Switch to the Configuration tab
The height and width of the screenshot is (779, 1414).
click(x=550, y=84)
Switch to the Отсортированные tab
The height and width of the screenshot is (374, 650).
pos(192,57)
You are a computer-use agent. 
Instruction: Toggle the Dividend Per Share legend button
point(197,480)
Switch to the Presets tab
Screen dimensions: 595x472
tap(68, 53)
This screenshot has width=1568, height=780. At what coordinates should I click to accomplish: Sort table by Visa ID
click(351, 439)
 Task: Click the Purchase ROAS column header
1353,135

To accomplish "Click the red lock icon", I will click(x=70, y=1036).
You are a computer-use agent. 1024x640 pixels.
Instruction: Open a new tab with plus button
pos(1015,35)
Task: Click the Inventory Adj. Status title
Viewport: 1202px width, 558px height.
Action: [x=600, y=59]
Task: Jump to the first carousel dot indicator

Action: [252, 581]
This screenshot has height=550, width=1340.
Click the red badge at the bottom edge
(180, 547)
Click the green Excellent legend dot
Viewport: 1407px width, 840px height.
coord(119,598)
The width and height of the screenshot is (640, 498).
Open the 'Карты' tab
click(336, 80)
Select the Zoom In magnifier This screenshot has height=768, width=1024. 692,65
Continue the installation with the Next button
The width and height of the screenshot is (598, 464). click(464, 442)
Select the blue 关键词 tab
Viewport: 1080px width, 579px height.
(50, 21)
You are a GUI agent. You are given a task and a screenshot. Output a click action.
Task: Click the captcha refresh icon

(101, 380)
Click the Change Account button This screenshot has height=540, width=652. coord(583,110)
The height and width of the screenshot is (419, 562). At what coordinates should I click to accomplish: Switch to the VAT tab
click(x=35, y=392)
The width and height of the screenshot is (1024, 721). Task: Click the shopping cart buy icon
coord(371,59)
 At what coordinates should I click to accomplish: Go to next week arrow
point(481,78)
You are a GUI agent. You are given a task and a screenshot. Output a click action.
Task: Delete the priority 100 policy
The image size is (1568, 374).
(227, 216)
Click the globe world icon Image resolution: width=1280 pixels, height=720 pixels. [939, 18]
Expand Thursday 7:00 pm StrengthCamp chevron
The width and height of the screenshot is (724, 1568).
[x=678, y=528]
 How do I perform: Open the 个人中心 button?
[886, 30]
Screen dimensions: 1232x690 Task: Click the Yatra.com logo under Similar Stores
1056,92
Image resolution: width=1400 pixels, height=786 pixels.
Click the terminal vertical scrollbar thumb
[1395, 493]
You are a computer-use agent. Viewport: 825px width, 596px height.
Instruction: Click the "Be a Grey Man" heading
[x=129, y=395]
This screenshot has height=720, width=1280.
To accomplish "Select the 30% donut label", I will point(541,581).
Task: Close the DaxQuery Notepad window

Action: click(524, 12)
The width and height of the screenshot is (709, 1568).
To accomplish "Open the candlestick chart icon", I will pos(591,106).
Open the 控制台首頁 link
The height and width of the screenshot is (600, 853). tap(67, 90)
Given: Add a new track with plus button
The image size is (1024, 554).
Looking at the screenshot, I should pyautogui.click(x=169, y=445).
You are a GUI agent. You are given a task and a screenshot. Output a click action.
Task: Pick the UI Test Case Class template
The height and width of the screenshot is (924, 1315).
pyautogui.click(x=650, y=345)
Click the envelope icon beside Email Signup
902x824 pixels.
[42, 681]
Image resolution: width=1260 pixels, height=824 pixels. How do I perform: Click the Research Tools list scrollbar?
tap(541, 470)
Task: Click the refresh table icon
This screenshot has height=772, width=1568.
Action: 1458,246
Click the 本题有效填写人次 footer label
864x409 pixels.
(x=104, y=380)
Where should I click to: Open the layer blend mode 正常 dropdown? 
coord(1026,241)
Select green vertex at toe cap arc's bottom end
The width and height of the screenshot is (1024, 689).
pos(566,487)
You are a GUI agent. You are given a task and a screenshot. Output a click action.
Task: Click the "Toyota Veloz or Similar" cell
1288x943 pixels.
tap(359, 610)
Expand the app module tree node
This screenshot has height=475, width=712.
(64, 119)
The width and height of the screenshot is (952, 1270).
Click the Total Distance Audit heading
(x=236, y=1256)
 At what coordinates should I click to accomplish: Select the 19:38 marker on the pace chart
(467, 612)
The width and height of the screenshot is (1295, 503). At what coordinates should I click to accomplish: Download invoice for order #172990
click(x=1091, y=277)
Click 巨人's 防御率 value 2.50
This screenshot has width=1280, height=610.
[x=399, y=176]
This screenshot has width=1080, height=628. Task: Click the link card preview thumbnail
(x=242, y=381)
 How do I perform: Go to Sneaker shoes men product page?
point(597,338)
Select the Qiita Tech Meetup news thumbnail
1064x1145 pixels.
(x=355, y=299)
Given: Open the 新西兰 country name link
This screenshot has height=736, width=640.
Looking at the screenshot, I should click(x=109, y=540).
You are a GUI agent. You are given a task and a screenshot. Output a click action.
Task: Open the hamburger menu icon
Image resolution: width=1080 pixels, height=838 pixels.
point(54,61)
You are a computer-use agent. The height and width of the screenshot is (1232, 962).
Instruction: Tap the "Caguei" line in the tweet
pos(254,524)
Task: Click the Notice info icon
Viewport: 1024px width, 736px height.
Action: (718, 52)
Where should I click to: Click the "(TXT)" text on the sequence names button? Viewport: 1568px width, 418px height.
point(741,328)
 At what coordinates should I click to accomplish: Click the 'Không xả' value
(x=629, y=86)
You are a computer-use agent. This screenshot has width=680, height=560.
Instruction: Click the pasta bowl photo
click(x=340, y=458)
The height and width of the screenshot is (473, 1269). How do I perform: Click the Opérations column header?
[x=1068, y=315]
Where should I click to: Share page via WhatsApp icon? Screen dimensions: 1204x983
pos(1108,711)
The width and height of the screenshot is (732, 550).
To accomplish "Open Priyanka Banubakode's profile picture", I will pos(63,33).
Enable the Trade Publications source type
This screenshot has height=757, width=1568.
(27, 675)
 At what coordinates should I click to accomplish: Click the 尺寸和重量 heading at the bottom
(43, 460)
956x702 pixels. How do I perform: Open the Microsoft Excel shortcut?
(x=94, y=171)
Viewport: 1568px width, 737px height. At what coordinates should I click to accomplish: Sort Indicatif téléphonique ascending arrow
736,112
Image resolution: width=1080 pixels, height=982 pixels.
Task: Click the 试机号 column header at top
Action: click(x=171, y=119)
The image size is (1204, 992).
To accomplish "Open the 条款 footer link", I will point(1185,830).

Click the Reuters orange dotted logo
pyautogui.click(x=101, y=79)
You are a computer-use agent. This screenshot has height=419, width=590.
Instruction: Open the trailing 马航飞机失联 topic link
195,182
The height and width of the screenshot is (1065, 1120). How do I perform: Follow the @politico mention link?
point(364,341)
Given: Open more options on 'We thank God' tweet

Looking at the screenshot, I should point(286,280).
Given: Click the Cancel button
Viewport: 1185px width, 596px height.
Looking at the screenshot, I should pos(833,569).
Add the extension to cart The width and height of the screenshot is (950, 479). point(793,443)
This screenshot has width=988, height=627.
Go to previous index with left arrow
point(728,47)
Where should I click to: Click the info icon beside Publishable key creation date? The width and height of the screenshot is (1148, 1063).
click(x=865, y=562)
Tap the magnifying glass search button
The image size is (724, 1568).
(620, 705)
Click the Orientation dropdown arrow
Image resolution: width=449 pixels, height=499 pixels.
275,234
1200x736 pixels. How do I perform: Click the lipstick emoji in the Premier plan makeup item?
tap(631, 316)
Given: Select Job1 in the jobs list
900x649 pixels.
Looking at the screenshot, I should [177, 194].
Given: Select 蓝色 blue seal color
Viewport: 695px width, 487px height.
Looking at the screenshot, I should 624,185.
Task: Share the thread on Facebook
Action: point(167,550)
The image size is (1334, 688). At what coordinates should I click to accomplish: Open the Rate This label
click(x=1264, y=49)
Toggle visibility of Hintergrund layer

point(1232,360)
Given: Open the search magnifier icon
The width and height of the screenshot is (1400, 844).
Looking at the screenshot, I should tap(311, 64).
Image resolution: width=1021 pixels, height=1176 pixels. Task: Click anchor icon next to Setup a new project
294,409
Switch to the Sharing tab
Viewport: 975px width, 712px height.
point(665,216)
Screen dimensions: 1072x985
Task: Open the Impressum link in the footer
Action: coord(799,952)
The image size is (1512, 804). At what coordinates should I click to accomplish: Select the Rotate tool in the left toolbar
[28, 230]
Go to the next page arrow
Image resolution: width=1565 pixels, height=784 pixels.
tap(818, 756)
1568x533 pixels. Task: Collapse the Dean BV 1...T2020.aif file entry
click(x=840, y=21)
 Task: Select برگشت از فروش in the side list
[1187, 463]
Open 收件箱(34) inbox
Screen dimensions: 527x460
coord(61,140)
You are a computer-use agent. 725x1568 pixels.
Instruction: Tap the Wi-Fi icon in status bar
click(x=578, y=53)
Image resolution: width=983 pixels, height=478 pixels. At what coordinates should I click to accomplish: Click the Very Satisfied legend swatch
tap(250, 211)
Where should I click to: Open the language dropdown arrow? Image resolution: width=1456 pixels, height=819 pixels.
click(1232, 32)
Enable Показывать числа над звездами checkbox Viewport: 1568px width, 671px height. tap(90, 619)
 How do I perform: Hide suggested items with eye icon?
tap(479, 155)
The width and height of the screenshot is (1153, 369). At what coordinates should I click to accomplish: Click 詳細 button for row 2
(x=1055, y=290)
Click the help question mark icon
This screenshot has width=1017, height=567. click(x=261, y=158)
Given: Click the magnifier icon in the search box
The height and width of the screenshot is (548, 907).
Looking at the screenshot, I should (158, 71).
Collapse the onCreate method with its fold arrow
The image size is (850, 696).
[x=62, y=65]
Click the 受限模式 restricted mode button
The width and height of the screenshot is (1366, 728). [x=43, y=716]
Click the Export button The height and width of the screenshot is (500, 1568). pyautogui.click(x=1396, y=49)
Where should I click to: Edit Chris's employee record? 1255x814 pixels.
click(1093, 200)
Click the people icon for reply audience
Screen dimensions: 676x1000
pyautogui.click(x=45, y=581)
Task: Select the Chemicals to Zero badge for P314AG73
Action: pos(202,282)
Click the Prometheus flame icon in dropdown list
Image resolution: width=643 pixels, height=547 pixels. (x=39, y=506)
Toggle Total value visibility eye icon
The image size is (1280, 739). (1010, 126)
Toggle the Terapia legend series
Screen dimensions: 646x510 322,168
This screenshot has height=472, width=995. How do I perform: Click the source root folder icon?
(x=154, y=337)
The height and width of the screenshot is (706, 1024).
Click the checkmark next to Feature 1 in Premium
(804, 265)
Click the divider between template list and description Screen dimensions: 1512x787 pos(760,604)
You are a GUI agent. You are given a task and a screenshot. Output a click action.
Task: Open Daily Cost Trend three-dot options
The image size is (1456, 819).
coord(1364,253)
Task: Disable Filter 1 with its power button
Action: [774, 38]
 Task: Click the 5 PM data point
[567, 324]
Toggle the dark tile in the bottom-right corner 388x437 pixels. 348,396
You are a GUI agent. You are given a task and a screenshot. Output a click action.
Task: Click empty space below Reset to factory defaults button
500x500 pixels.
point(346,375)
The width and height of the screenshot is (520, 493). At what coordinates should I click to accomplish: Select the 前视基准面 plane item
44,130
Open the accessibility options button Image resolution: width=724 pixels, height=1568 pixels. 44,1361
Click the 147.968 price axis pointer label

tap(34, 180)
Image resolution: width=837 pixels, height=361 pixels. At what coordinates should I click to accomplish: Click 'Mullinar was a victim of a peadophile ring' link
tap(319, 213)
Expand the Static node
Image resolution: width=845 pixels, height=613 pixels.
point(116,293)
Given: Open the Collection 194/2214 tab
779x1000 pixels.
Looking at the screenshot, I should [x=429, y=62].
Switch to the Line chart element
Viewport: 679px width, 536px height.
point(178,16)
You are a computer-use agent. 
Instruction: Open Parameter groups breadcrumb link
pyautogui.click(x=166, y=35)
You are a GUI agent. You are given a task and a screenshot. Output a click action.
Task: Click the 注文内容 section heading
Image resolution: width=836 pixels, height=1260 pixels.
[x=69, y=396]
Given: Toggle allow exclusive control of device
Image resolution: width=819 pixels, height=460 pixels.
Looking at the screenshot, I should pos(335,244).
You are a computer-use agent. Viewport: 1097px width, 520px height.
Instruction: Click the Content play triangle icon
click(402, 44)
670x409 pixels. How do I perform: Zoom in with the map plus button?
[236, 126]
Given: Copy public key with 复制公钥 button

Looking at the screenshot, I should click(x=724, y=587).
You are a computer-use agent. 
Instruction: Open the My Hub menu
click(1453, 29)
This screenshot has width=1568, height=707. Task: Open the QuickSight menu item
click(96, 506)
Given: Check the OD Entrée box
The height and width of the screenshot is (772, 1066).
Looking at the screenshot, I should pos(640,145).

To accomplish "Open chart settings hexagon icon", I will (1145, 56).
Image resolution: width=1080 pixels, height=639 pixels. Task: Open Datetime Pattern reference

> [What the exercise asks]: Here the output must be the lines above from the line with "The height and width of the screenshot is (374, 650)." to the line with "Click the Change", both included, duplicated word for word and nothing else.

> [Answer space]:
The height and width of the screenshot is (374, 650).
pos(192,57)
You are a computer-use agent. 
Instruction: Toggle the Dividend Per Share legend button
point(197,480)
Switch to the Presets tab
Screen dimensions: 595x472
tap(68, 53)
This screenshot has width=1568, height=780. At what coordinates should I click to accomplish: Sort table by Visa ID
click(351, 439)
 Task: Click the Purchase ROAS column header
1353,135

To accomplish "Click the red lock icon", I will click(x=70, y=1036).
You are a computer-use agent. 1024x640 pixels.
Instruction: Open a new tab with plus button
pos(1015,35)
Task: Click the Inventory Adj. Status title
Viewport: 1202px width, 558px height.
Action: [x=600, y=59]
Task: Jump to the first carousel dot indicator

Action: [252, 581]
This screenshot has height=550, width=1340.
Click the red badge at the bottom edge
(180, 547)
Click the green Excellent legend dot
Viewport: 1407px width, 840px height.
coord(119,598)
The width and height of the screenshot is (640, 498).
Open the 'Карты' tab
click(336, 80)
Select the Zoom In magnifier This screenshot has height=768, width=1024. 692,65
Continue the installation with the Next button
The width and height of the screenshot is (598, 464). click(464, 442)
Select the blue 关键词 tab
Viewport: 1080px width, 579px height.
(50, 21)
You are a GUI agent. You are given a task and a screenshot. Output a click action.
Task: Click the captcha refresh icon

(101, 380)
Click the Change Account button This screenshot has height=540, width=652. coord(583,110)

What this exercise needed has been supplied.